[START OF Records for processing]
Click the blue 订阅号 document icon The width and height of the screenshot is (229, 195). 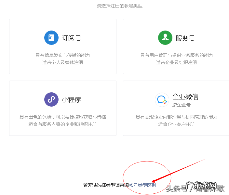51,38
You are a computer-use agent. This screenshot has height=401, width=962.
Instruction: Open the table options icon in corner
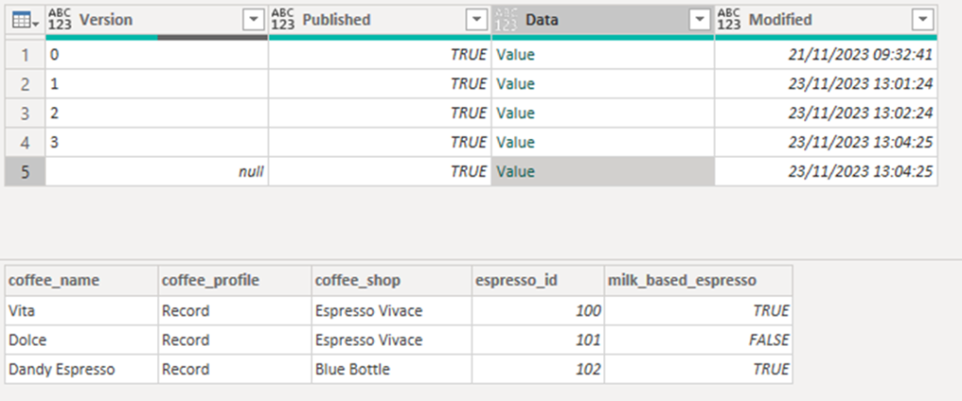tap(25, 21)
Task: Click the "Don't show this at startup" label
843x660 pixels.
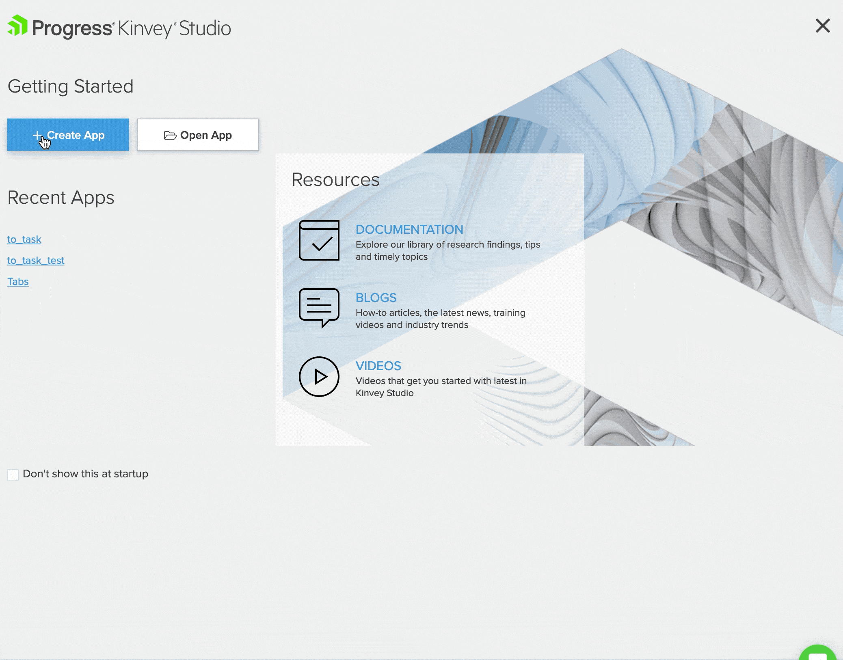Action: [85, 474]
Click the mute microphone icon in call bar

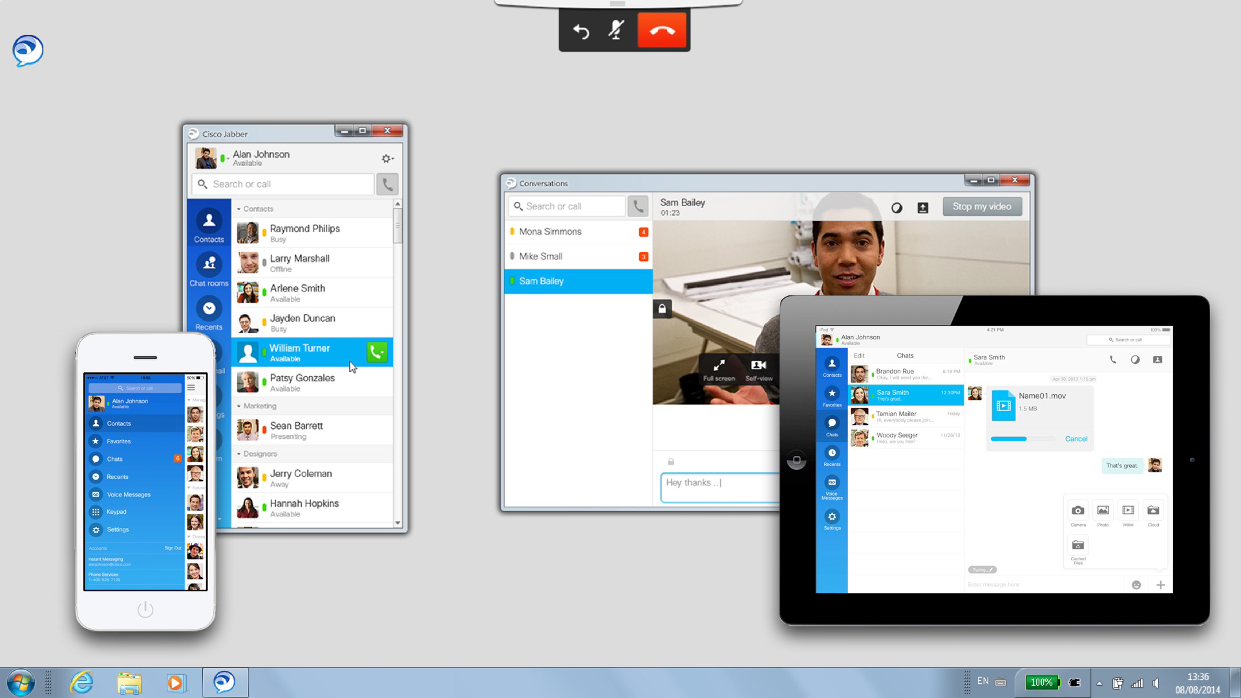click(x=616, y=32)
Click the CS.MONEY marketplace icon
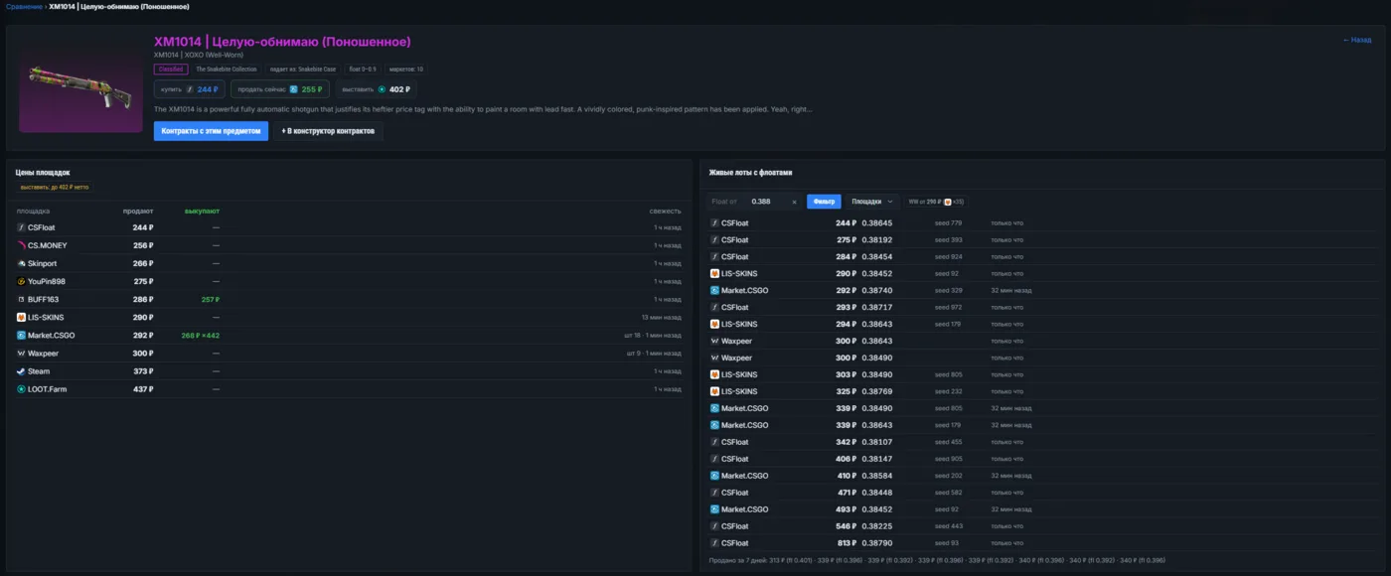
[END OF Records for processing]
▶ _Your objective_: Can you copy the data again, starting with the line containing "Task: Click the" and continuing through the end, with "icon" replaced by "button", nothing else changed, and the pictures left out?

▶ _Completed exercise_:
Task: Click the "Don't show this at startup" label
843x660 pixels.
Action: [85, 474]
Click the mute microphone button in call bar

click(x=616, y=32)
Click the CS.MONEY marketplace button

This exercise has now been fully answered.